**GIVEN REQUEST**: Could you copy out all the items below with "button" swapped for "control", keeping everything else the same and omitting the pictures?
# START OF RECORD LIST
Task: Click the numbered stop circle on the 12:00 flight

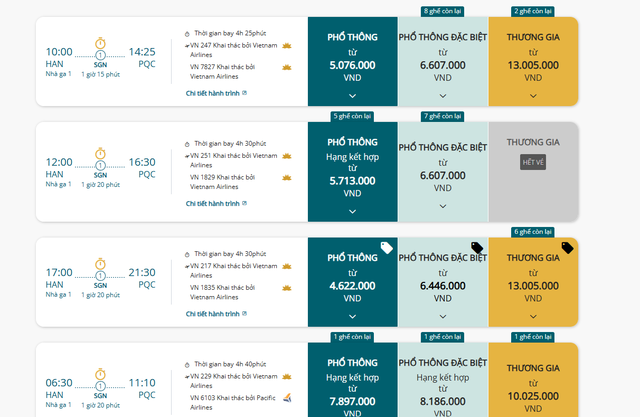Action: pyautogui.click(x=100, y=165)
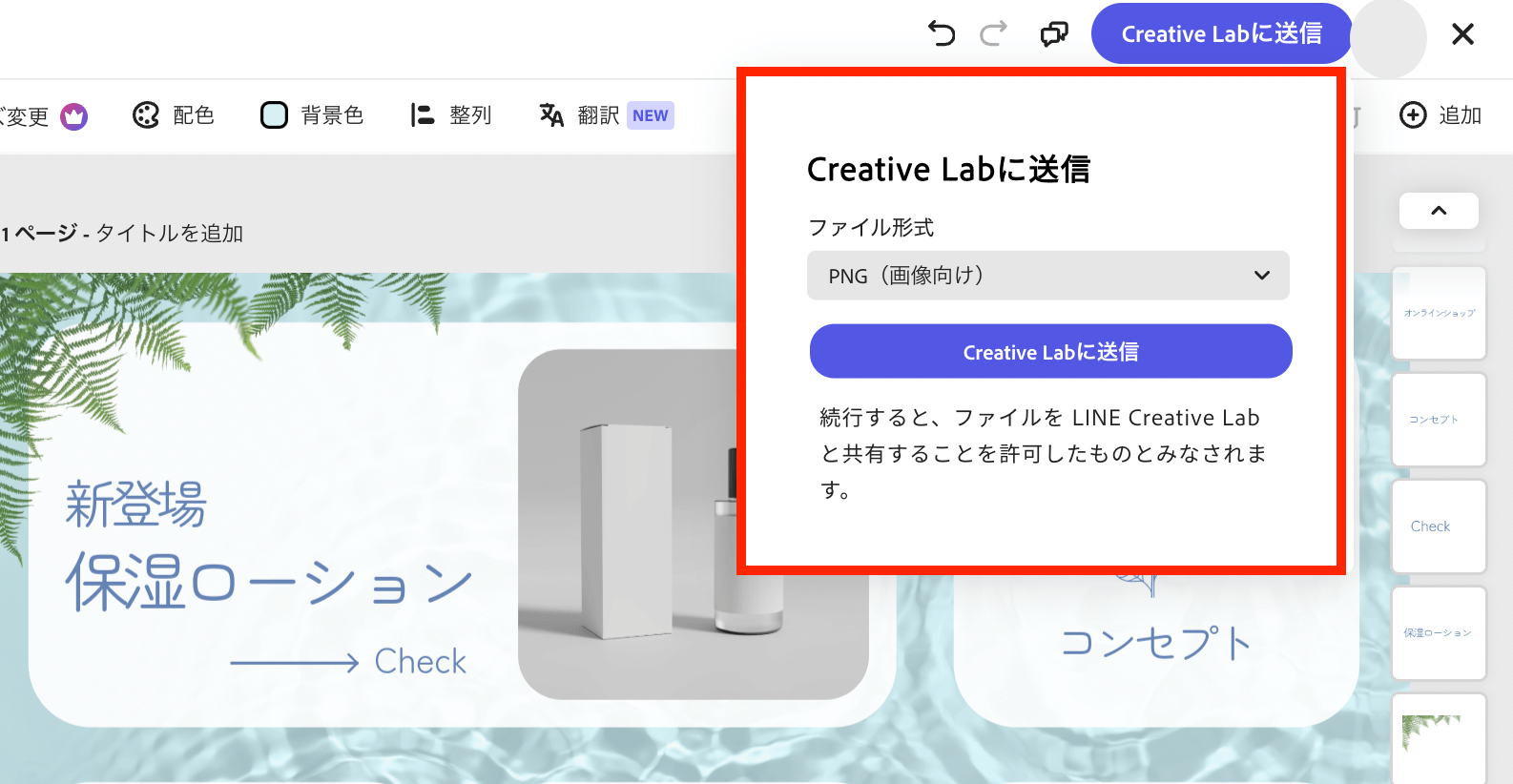Close the editor with the X icon
This screenshot has width=1513, height=784.
tap(1462, 34)
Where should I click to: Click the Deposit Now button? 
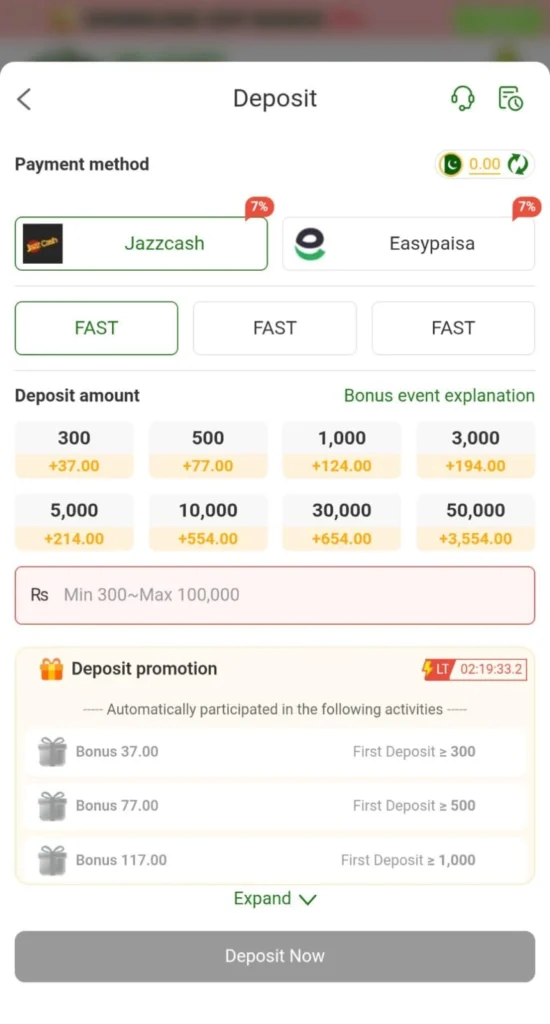coord(274,956)
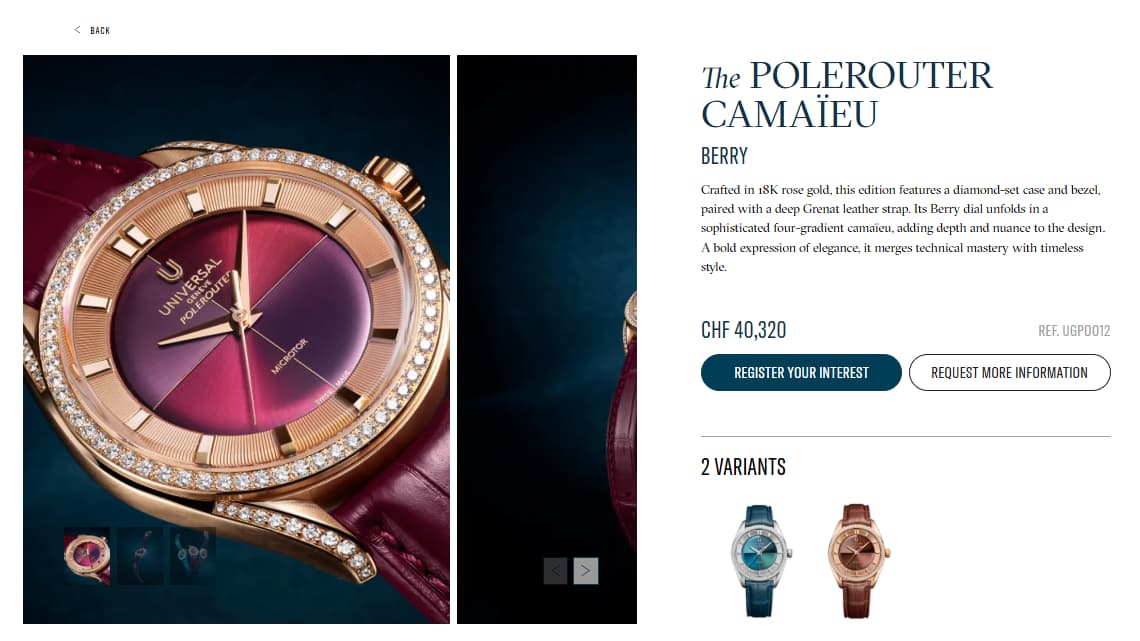Click the BERRY colour subtitle
Screen dimensions: 1140x641
tap(724, 156)
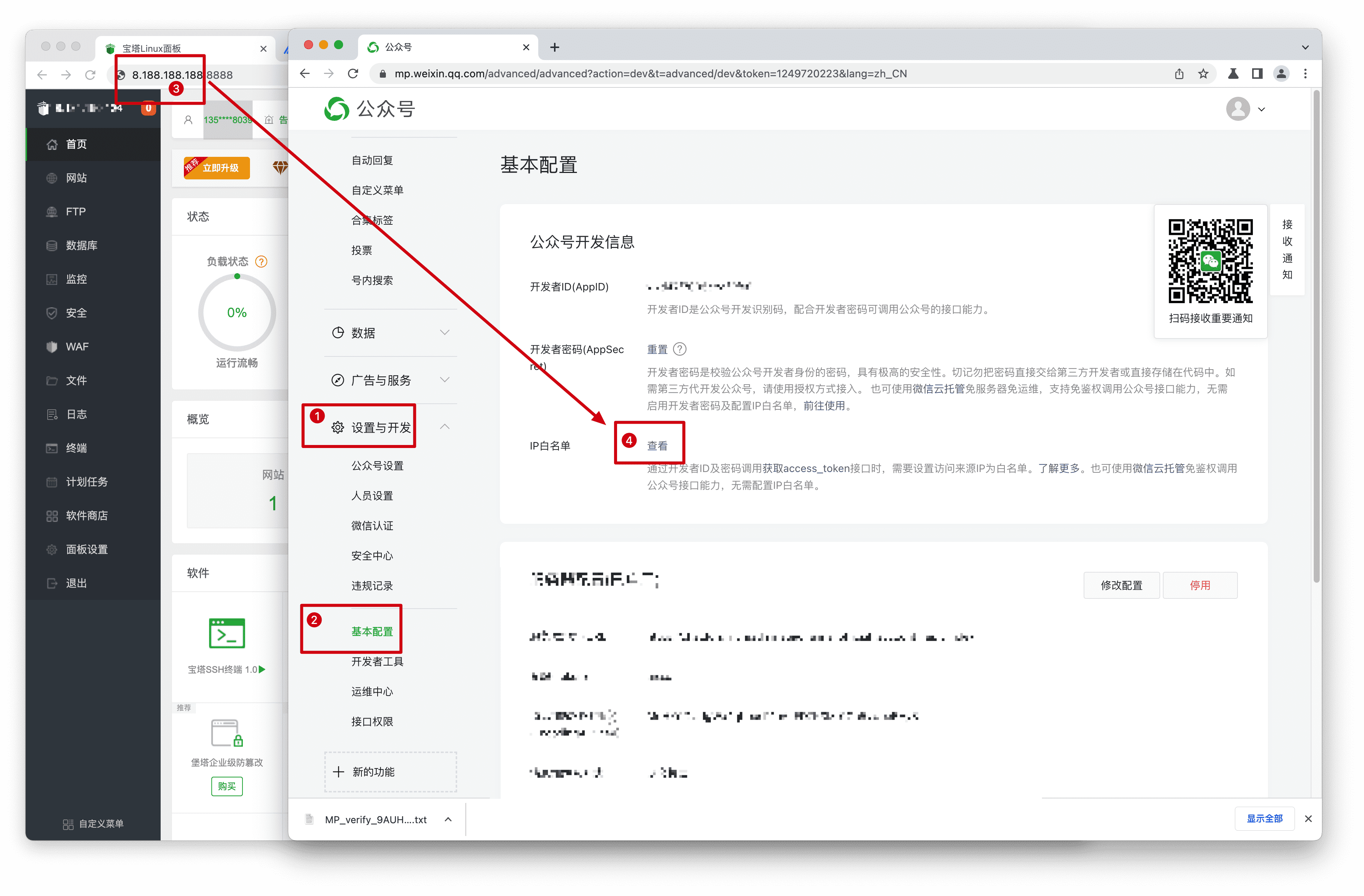Expand the 数据 section chevron
1364x896 pixels.
click(x=445, y=332)
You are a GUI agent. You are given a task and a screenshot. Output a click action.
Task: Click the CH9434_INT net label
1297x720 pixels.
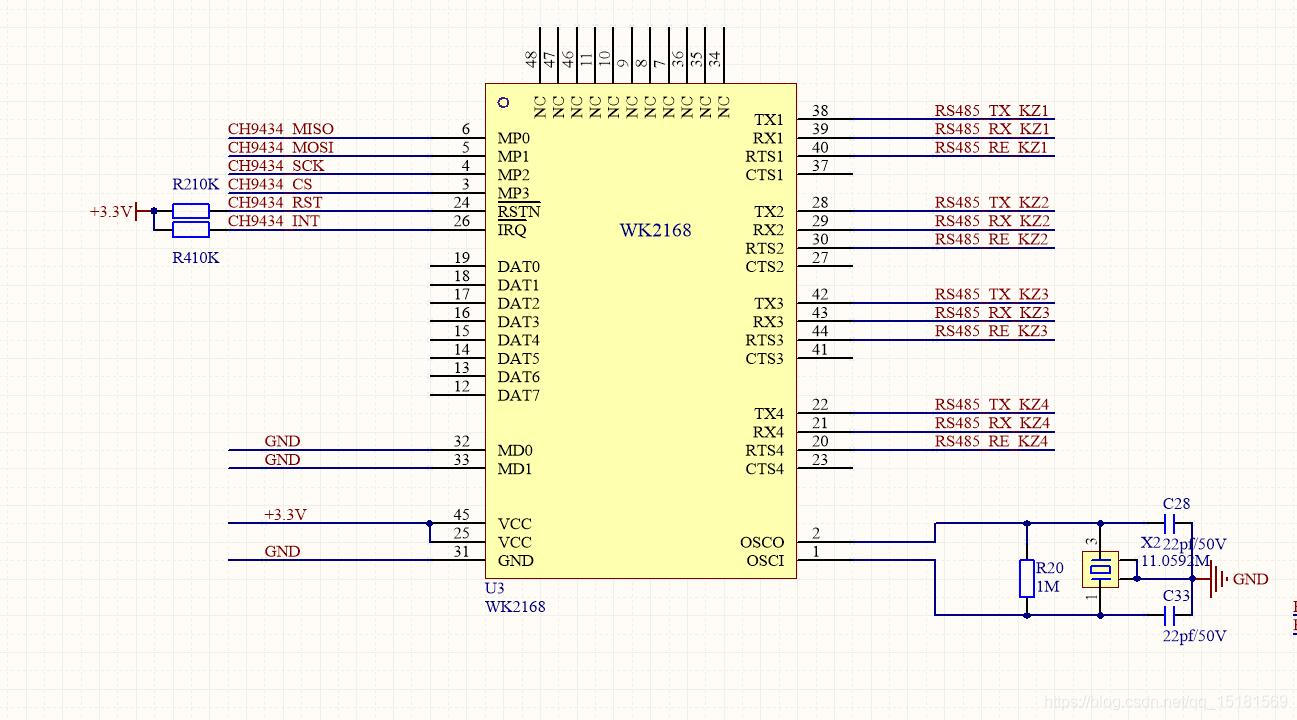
# END OF RECORD LIST
**TASK SOLUTION**:
Task: Click the numbered stop circle on the 12:00 flight

Action: pyautogui.click(x=100, y=165)
Close the editor with the X icon
This screenshot has width=1513, height=784.
tap(1462, 34)
Where should I click to: Click the Deposit Now control? 
coord(274,956)
Click the BERRY colour subtitle
Screen dimensions: 1140x641
tap(724, 156)
Expand the 数据 section chevron
1364x896 pixels.
click(x=445, y=332)
You are a GUI agent. You are given a task and a screenshot. Output a click action.
Task: Click the CH9434_INT net label
1297x720 pixels.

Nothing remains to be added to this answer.